The Natalie jumper from “Knit Vintage” is finished. It took me over 4 hours to sew up – always the least attractive job. I love the look of it but I’m worried that the yarn is too soft to be hardwearing, now that the grease has been washed out of it. This is definitely not a sweater to be worn while gardening, playing with the cat or doing anything else that might result in the fabric catching and creating a hole. I’ll save it for best, which won’t be difficult because it’s a sight more elegant than most of my knitwear.
Knitted egg cosies
I’ve temporarily filled the yarn-and-needles-shaped hole that this completion has made in my life by knitting egg cosies. They will be filled with fair-trade chocolate eggs and sold in support of the Joanna Project in the run-up to Easter. Quite a few local knitters are making the cosies and some people have been incredibly creative. Like the Innocent hats, it’s surprising what you can achieve with a few grams of yarn if you have an artistic bent. I, unfortunately, have an engineering brain not an arty one. Show me something and I can generally work out how it’s constructed, but I have to rely on others’ talents in the creativity department. I usually just follow the instructions and maybe tweak them a little to make my project unique.

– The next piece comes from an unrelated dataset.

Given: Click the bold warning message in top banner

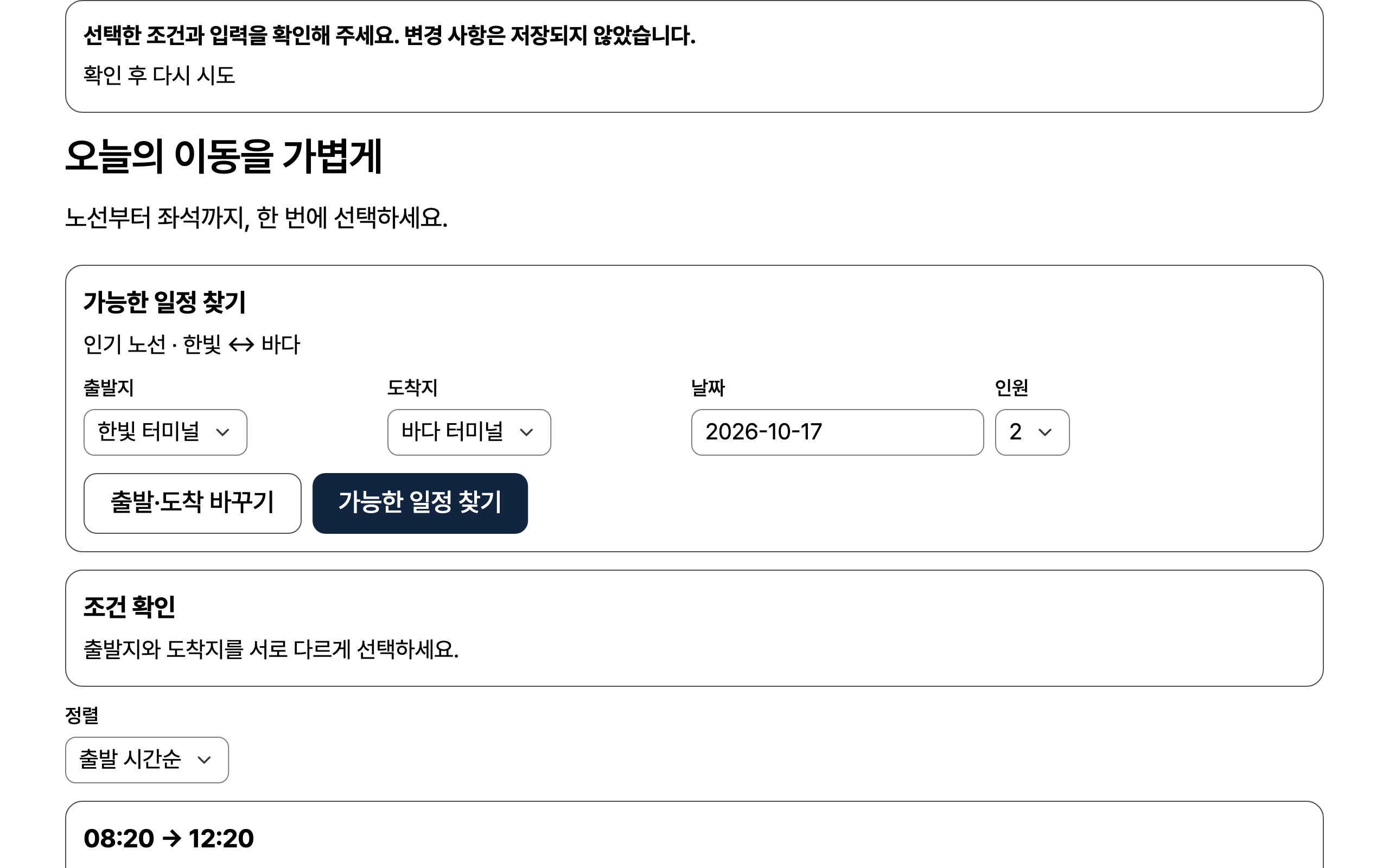Looking at the screenshot, I should click(389, 36).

I’ve been tempted by some fabulously quirky egg cosies from Twins but I can’t justify buying the pattern for $8 US when it’s a charity project, I’d rather give the money to the charity. Instead, I’m having a go at knitting something similar instead, from my own design – how difficult can it be? Probably very and there’s a distinct possibility I’ll produce malformed cosies that languish unsold despite their child-friendly filling, but I feel I must have a try.
The bunny egg cosies provided an opportunity to give my new all-the-way-from-China bobble makers a trial run. The process of making each bobble was amazingly quick, I wish I’d spent my £1.89 (or whatever it cost for several different sizes of the things) years ago. Honestly, it’s worth it even if you think you’ll never need to make another bobble, for the aggravation it saves. The experience was so pleasurable and stress-free that I’m looking around now for other things I can sew bobbles onto. There’s a deer that has moved into a wooded area about 20 metres from our back door and every time I walk that way I think it’s moved elsewhere until it leaps up virtually at my feet and bounds away, white tail bobbing. A deer egg cosy would give me a reason to make more bobbles, but I think that’s beyond me.
Maybe a frog would work, I have lots of green yarn left from last year’s Tour de France bunting, and yellow chicks could be on the cards too. The red and white would make a fly agaric toadstool.
I was wondering how to knit the almost-spherical frog eyes from the Twins froggy egg cosy. A lace shawl specialist in my knitting group suggested looking at the disappearing loop cast-on. I consulted my new circular knitting book, Circular Knitting Workshop, which mentions it but disappointingly doesn’t show how to do it. It only provided a link to a TECHknitting tutorial, which I couldn’t follow at all. I generally prefer a written tutorial with photos or drawings to a video, it’s quicker to follow and there’s no need to keep stopping and re-running the video at the tricky bits – not easy with a needle in each hand. But it does depend very much on the quality of the tutorial, and I’ve never had problems with TECHknitting before. Maybe it’s just me, but after 10 minutes of studying the instructions and trying it out with needles and yarn I still couldn’t get it to work.
I resorted to googling for Youtube videos and found one that shows both the Techknitter-style disappearing loop cast-on and a very similar one. Best of all, it shows the two techniques clearly and repeatedly, and I was able to follow it with no trouble. I love this closed cast-on! After getting a couple of rounds in, you just pull up the “tail” and the hole vanishes completely, provided you have cast on using needles a couple of sizes smaller than the rest of the knitting. I will use it for top-down hats and bottom-up bags.
The black pupil is embroidered on afterwards, in case you’re wondering. The white side is the cast-on side.
Ever since I attended a wonderful Saturday workshop at Bradford College about 10 years ago, I try to make the greetings cards I send to family and close friends. I made my first pop-up one last week, using a tutorial I found in the Flowerbug’s Inkspot blog. It’s a very simple concept but quite effective, I think. Unlike so many card designs, it’s suitable for boys and men, and because it only needs small quantities of the patterned papers it’s good for using up scraps. I’ve added it to my repertoire of the designs that I make repeatedly.